- **YOUR GOAL**: From the entries, return every line where the string "section" shows up.

(RECORDS begins)

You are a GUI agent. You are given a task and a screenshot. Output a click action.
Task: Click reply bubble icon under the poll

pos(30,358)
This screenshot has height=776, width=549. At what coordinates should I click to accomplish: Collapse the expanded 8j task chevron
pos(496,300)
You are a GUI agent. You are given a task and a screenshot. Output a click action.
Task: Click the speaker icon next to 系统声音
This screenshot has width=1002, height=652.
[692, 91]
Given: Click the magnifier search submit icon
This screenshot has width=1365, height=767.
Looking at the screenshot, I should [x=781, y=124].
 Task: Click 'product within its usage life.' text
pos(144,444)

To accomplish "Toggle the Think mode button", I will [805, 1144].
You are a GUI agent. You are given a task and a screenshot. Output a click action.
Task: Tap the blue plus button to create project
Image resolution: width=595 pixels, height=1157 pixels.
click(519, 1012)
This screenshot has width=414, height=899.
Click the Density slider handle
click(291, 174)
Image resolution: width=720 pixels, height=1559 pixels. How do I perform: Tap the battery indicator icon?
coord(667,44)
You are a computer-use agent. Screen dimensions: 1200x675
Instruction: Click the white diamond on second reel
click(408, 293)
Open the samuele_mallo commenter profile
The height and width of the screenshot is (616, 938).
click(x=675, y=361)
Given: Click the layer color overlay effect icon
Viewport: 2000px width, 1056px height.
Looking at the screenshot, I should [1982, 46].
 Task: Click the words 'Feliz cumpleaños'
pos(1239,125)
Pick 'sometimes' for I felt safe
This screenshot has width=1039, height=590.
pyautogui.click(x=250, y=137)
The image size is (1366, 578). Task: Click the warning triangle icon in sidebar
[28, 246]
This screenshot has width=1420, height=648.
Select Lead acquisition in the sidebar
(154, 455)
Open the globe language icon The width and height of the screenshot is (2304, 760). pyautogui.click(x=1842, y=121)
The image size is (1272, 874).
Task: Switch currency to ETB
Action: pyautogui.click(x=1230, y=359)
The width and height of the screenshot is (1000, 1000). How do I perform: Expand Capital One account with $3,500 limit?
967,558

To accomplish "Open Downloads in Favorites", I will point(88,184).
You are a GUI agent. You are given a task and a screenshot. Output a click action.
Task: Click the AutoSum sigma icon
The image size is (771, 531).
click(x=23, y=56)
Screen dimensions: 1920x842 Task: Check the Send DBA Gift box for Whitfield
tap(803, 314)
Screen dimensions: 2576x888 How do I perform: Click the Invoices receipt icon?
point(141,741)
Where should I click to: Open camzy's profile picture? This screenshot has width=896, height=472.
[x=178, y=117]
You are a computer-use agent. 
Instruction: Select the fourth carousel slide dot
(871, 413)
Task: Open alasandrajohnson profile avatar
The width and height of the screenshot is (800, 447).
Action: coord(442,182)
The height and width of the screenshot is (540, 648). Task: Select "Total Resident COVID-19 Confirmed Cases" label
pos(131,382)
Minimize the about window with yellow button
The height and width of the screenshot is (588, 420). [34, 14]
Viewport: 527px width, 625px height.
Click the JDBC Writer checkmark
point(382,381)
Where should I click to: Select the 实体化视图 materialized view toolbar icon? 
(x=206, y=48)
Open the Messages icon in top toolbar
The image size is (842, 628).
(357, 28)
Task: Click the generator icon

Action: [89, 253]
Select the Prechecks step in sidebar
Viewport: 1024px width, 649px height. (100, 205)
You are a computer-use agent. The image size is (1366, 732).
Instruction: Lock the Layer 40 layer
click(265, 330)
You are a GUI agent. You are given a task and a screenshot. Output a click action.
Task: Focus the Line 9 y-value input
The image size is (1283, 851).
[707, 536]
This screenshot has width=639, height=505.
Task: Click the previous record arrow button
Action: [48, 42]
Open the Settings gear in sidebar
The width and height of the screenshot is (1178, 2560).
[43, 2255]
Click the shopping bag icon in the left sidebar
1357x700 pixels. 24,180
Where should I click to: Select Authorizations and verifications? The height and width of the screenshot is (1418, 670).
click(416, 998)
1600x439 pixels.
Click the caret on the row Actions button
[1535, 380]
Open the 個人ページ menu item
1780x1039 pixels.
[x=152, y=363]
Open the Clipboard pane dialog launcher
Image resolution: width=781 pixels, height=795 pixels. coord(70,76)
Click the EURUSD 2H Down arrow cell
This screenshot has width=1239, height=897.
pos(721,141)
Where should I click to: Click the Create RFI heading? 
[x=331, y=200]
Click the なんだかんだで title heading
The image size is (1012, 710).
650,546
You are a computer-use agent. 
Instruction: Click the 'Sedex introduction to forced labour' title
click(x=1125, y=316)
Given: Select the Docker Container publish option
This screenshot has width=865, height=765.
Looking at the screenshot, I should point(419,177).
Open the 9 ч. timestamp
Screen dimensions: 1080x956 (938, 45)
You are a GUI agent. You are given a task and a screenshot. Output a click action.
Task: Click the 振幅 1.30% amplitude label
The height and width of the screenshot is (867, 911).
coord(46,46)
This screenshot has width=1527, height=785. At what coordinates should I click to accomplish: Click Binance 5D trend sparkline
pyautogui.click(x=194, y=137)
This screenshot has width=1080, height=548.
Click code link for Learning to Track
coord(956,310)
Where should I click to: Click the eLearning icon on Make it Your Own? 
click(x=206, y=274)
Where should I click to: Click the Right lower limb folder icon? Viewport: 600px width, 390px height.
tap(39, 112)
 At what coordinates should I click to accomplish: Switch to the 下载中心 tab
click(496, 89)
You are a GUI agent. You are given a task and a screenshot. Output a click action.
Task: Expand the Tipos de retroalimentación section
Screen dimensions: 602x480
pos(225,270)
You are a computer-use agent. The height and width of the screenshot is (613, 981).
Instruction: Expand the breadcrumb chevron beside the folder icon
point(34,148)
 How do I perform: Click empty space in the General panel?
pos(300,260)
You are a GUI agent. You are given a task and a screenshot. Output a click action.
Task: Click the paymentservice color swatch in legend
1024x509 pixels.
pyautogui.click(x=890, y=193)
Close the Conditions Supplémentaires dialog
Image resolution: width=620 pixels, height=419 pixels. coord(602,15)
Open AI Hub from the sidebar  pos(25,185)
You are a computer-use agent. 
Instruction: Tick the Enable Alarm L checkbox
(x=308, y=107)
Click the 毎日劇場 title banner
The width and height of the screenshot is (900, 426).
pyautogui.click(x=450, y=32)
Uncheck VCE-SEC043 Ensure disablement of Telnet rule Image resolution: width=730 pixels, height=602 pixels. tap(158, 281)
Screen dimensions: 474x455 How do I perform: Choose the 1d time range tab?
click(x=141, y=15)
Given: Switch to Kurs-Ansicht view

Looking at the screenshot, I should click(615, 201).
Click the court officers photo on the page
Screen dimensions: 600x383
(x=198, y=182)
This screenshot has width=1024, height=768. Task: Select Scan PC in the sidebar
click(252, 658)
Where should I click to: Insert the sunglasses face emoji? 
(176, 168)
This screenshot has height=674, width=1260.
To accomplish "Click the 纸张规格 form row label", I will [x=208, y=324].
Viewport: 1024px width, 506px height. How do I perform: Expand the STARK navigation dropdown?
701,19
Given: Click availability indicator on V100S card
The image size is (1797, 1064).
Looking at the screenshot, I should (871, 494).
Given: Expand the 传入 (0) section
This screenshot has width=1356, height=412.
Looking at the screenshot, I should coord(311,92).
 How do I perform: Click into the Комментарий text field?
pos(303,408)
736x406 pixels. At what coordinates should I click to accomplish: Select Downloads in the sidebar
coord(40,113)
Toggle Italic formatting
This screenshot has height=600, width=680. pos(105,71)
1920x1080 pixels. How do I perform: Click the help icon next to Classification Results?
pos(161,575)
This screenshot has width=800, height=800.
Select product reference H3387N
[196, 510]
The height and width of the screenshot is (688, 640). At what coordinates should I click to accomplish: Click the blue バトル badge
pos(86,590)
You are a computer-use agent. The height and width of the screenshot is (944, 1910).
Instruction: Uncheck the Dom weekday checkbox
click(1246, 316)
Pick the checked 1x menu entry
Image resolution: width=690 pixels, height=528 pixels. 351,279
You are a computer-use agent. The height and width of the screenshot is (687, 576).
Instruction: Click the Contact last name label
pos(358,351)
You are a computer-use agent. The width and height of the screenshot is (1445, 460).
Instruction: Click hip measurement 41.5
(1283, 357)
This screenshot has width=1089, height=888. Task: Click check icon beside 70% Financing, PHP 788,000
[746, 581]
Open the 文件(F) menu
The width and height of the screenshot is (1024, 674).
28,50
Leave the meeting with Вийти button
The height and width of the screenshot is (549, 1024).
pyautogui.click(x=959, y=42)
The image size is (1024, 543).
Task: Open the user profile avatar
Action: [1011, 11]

(RECORDS ends)

- **TASK RESULT**:
Task: Expand the Tipos de retroalimentación section
Given: Expand the 传入 (0) section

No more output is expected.